American ice hockey goaltender

Samantha "Sam" Walther (born July 16, 1996) is an American ice hockey goaltender. She played in the Premier Hockey Federation (PHF) with the Metropolitan Riveters and Connecticut Whale.

== Playing career ==
Walther attended The Gunnery, a private college-preparatory school in Washington, Connecticut, for secondary school. She spent four seasons with the school's women's ice hockey team in addition to playing soccer and lacrosse.

During her first three years attending The Gunnery, Walther simultaneously played with the Pittsburgh-based Pittsburgh Penguins Elite of the Tier 1 Elite Hockey League (T1EHL), the premier amateur youth hockey league in the United States. In her senior year of high school, she also played with the Connecticut Polar Bears of the USA Hockey Girls Tier I 19U.

=== Collegiate ===
Walther played her collegiate career with the Hamilton College in the New England Small College Athletic Conference (NESCAC) of the NCAA Division III. Her senior year, she was ranked second in the country with a save percentage of .960. Walther finished her hockey career at Hamilton College holding the program's records for best goals against average (1.40), highest save percentage (.948), and most shutouts (26). In 2018, she was awarded the Jack B. Riffle Award for the top female athlete in the senior class at Hamilton. Her senior year performance also earned her the title of 2018 NESCAC Player of the Year and as well as her second First Team All America Selection. Following her graduation, she became the first Hamilton graduate to sign with a professional women's hockey team.

During her time at Hamilton College, Walther suffered a torn MCL during a NESCAC quarterfinals game that ended in quadruple overtime. Walther made 80 saves, a career high.

=== NWHL ===
On July 10, 2018, Walther signed a professional contract with the Connecticut Whale. Following goaltender Mariya Sorokina's departure from the team, Walther became the backup to Whale goaltender Meeri Räisänen. Walther dressed for five games for the Whale.
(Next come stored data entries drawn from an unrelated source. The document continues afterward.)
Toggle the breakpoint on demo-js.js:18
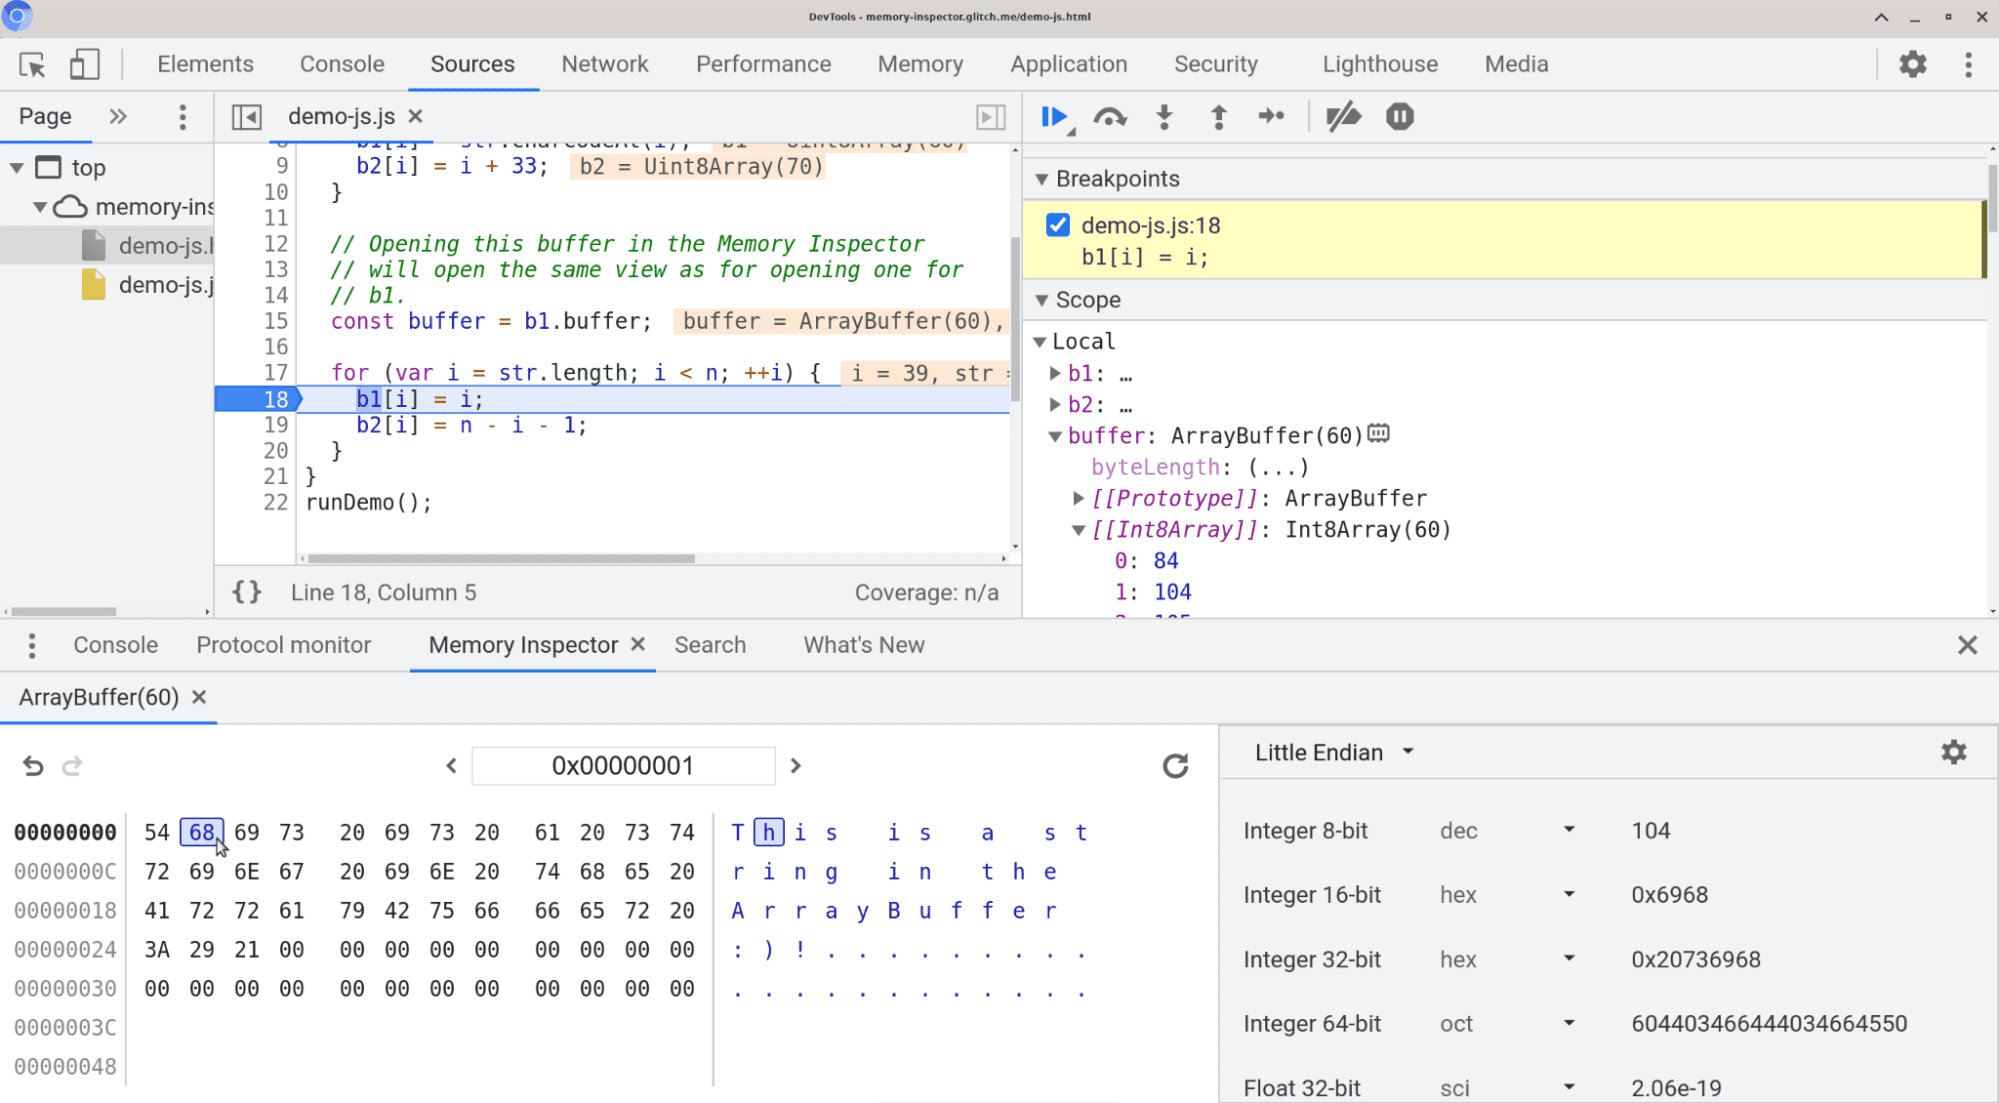pyautogui.click(x=1058, y=224)
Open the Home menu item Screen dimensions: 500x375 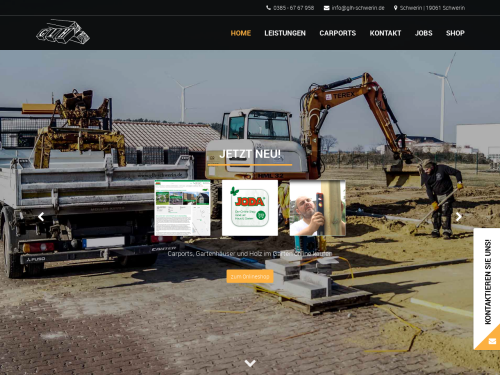pos(241,33)
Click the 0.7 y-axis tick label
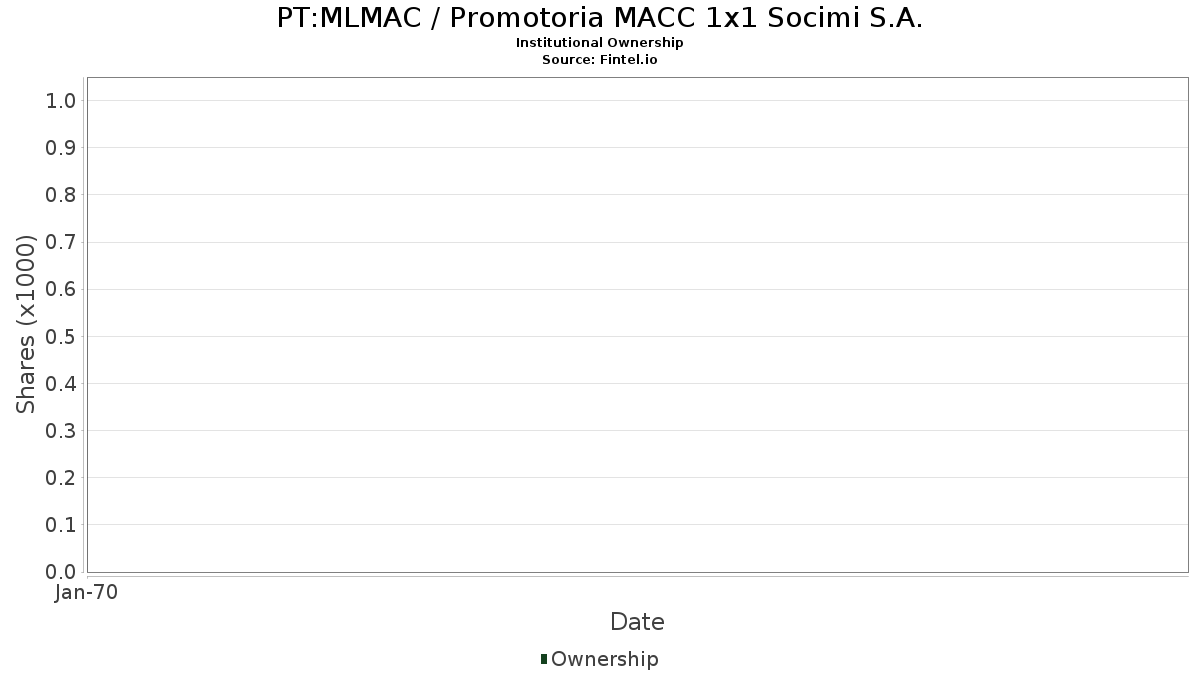 coord(61,242)
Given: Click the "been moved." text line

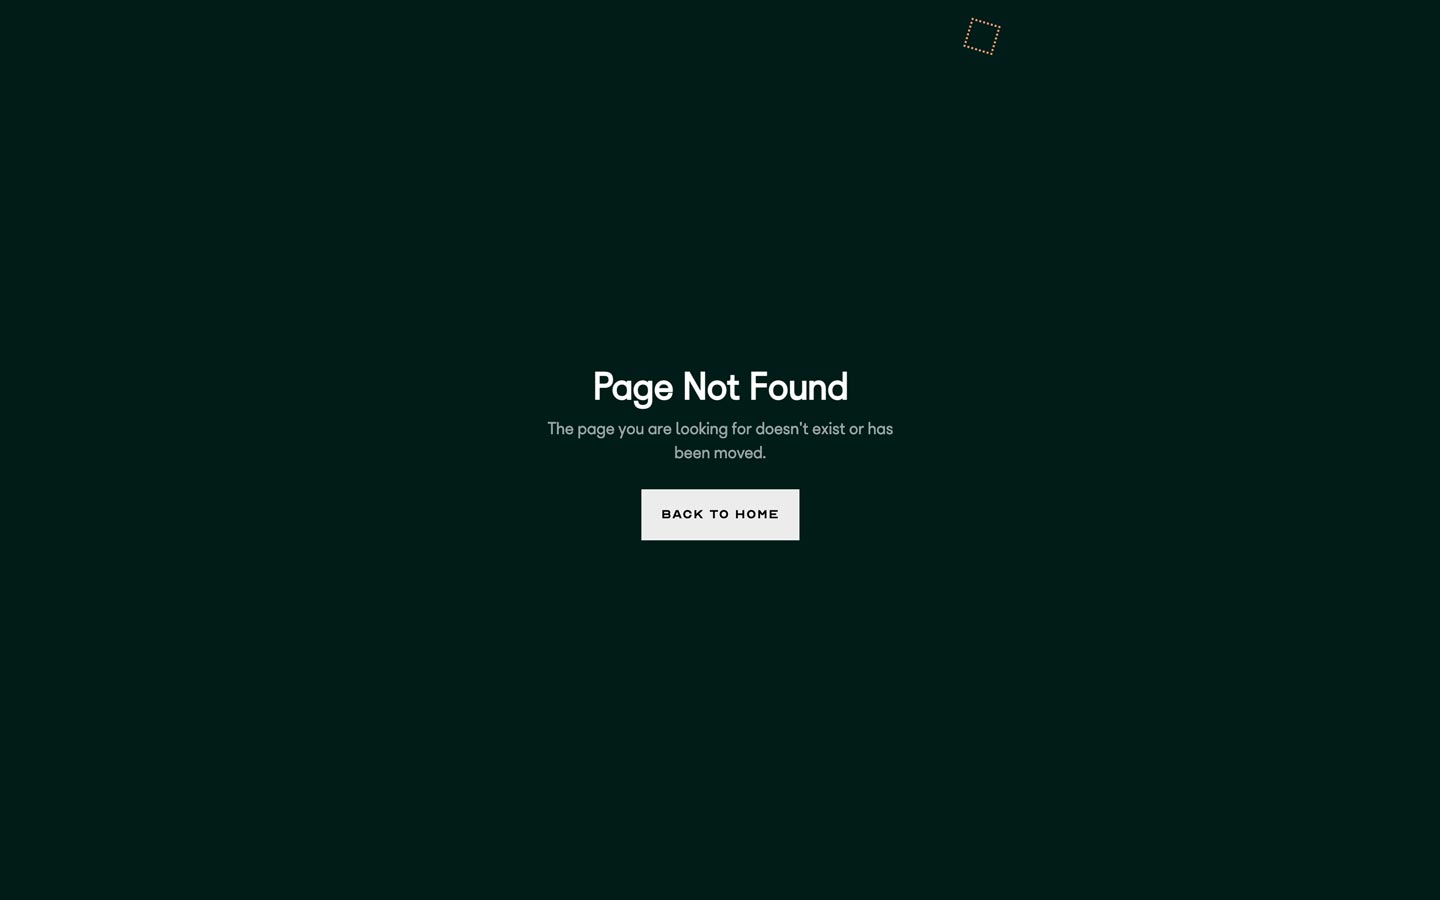Looking at the screenshot, I should pyautogui.click(x=720, y=453).
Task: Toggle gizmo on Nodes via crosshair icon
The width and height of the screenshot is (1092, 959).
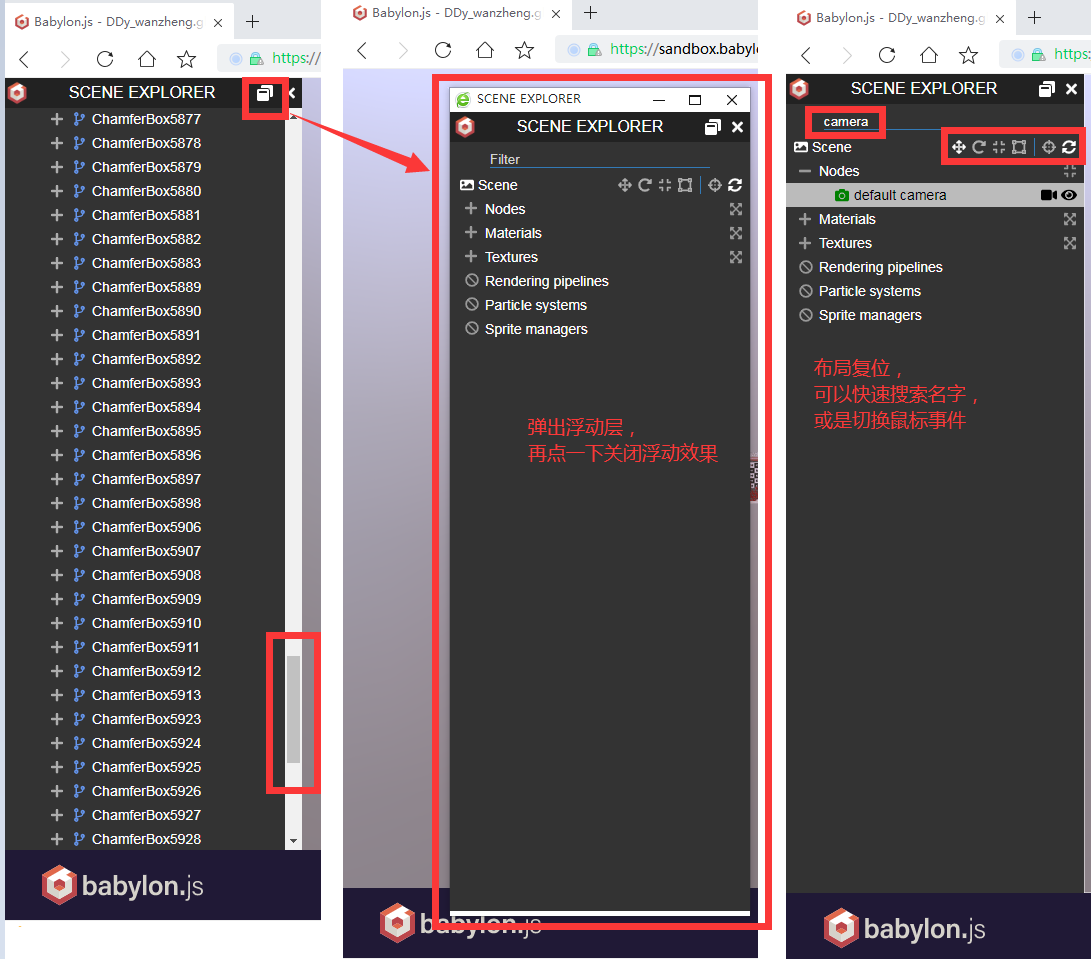Action: point(1070,171)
In the 2019–20 season, Walther signed a contract with the Metropolitan Riveters. In her first starting goaltender role in the NWHL, Walther played 22 of 24 regular season games. She played in her first NWHL playoff game, making 30 saves on 31 shots in a tight overtime loss to the defending champions, the Minnesota Whitecaps. During the season, Walther sustained a hip injury after a collision with Whale defender Kaycie Anderson and missed two games. She was named as one of the goaltenders for Team Packer in the 2020 NWHL All-Star Game. Walther finished the season with a .892 save percentage and 3.74 goals against average.

In June 2020, Riveters' coach Ivo Mocek confirmed that Walther would not be returning to the team for the 2020–21 NWHL season. Walther later confirmed that she will not play in the 2021 season.

== Personal life ==
Walther served as an assistant coach with the Nichols Bison women's ice hockey program during the 2018–19 and 2019–20 seasons. During her time at Hamilton College, Walther earned her undergraduate degree in government. In addition to coaching at Nichols, Walther is also getting her graduate degree in Counterterrorism. She speaks Arabic, American Sign Language (ASL), and French.

She has named Washington Capitals goalie Braden Holtby as one of her role models, wearing number 70 because of him. Growing up, Walther was also a neighbour of Ken Klee in Annapolis.

Since 2018, Walther's been an ambassador for The Goalie Guild's Lift the Mask initiative to encourages mental health awareness among ice hockey goaltenders. Walther has also outwardly discussed being an advocate for mental health as an athlete.